Among 789 patients, 84.8% were White, 8.2% Black, and 7.0% others (P-value <0.0001). The cohort was 57.7% female and 42.3% males with a mean age of 63.3 years (SD 16). Black patients were younger on average (55 vs 64 years, P value <0.0001), had higher rates of dialysis dependence (21.5% vs 13.3%, OR 1.83 and p-value of 0.058) and hematuria (38.5% vs 28.1%, p-value 0.082) when compared to white patients. Abnormal serum creatinine was present in 63.1% of White and 53.8% of Black patients (p-value 0.155), while 20% in both groups had documented proteinuria on presentation.

Conclusion

This large, multi-site EHR cohort suggests early onset of disease and worse clinical outcomes in blacks compared to whites. These findings could be potentially from under recognition or delayed diagnosis of AAV in Black individuals.

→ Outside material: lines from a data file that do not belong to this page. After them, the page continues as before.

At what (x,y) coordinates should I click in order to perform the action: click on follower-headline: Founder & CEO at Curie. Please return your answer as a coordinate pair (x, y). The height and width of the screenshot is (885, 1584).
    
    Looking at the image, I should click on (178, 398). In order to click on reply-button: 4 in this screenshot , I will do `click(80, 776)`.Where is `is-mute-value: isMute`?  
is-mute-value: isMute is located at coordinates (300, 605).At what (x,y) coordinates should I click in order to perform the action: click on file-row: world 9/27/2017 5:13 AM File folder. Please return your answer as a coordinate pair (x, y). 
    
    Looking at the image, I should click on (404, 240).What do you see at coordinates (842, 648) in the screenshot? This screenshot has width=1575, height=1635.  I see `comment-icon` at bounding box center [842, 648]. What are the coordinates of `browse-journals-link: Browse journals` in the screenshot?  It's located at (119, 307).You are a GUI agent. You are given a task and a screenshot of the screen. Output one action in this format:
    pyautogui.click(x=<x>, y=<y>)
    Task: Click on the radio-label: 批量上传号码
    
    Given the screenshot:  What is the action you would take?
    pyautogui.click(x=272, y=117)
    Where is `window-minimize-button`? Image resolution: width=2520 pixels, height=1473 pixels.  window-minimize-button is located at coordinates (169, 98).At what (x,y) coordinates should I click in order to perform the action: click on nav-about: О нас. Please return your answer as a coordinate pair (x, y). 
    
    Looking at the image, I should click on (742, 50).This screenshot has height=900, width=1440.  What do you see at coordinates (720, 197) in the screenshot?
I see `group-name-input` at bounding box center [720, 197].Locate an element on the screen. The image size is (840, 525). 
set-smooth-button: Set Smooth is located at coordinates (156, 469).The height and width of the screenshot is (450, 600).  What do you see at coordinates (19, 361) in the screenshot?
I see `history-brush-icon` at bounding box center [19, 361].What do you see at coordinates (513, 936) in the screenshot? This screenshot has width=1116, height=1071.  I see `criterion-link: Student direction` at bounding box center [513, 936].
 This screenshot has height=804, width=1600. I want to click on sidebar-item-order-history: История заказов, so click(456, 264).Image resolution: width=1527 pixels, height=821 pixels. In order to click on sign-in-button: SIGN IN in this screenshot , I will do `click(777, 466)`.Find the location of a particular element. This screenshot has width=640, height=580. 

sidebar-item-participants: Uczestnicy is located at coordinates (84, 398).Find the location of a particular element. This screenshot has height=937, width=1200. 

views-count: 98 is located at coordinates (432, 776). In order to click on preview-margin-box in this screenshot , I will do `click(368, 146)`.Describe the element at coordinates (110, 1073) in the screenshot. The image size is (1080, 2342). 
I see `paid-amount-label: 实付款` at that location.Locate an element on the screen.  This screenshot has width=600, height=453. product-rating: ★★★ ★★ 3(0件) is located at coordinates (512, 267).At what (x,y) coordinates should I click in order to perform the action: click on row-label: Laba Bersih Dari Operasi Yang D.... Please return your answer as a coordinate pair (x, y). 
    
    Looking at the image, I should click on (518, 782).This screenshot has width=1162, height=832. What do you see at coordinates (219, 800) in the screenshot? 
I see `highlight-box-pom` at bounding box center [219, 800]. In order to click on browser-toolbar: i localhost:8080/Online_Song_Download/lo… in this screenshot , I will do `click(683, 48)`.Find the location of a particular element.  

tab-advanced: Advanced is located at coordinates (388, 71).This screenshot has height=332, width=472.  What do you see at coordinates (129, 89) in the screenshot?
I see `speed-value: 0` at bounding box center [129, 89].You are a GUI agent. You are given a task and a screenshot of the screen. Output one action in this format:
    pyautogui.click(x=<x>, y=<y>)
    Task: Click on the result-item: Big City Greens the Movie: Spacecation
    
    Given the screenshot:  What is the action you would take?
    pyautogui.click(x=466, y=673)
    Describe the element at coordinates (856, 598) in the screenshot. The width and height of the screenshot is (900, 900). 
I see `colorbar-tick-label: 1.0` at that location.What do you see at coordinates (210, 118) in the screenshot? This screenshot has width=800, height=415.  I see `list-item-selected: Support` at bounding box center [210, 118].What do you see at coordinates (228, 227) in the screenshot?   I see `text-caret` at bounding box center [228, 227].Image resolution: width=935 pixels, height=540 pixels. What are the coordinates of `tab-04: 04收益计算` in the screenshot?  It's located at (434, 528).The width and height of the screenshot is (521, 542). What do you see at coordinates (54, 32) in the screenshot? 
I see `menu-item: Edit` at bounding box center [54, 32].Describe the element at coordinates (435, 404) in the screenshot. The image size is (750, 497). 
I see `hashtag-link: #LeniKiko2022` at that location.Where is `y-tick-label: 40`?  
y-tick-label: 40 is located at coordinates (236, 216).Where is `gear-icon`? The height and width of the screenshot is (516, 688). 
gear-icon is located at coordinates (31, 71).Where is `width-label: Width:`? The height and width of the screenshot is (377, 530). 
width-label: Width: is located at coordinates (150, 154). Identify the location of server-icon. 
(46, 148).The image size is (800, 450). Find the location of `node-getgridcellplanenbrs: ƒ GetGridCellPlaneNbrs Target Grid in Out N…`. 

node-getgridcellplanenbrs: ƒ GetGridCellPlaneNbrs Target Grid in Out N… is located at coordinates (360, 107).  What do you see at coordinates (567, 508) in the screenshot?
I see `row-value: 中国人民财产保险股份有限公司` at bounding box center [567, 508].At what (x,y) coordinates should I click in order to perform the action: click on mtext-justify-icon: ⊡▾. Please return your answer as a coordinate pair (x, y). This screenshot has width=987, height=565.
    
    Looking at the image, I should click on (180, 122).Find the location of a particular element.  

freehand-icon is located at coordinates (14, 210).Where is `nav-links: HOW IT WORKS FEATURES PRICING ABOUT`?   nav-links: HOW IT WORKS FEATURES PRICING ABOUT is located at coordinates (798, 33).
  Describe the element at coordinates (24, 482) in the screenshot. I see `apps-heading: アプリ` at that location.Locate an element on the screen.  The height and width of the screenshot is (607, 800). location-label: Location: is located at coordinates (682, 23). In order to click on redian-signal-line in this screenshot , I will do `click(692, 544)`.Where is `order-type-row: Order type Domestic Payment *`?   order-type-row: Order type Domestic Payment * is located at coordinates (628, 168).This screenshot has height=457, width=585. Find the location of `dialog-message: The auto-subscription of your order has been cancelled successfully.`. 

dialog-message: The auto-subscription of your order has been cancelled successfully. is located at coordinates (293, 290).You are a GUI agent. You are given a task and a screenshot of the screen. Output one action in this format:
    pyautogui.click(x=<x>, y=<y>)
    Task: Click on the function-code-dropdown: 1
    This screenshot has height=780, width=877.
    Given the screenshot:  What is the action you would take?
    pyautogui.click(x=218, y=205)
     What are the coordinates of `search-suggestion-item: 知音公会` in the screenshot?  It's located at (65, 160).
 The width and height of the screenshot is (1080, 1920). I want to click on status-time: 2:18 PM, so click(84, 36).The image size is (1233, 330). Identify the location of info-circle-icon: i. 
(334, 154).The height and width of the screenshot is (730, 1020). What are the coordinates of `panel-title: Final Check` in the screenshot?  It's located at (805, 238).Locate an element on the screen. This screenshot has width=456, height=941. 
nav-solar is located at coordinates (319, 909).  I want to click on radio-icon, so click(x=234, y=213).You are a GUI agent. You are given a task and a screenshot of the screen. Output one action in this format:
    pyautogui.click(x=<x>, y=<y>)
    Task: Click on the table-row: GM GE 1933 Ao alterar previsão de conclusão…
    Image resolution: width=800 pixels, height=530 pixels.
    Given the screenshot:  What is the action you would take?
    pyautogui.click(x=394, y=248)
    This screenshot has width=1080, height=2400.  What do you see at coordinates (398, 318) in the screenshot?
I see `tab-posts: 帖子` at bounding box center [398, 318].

Improved diagnostic vigilance and more consistent use of serologic and histologic tools across populations may support earlier and more accurate identification of AAV. We plan to use our registry, Mid Atlantic Glomerulonephritis Network (MAGNET) to better understand gaps, disease patterns and outcomes of patients with AAV in our health system.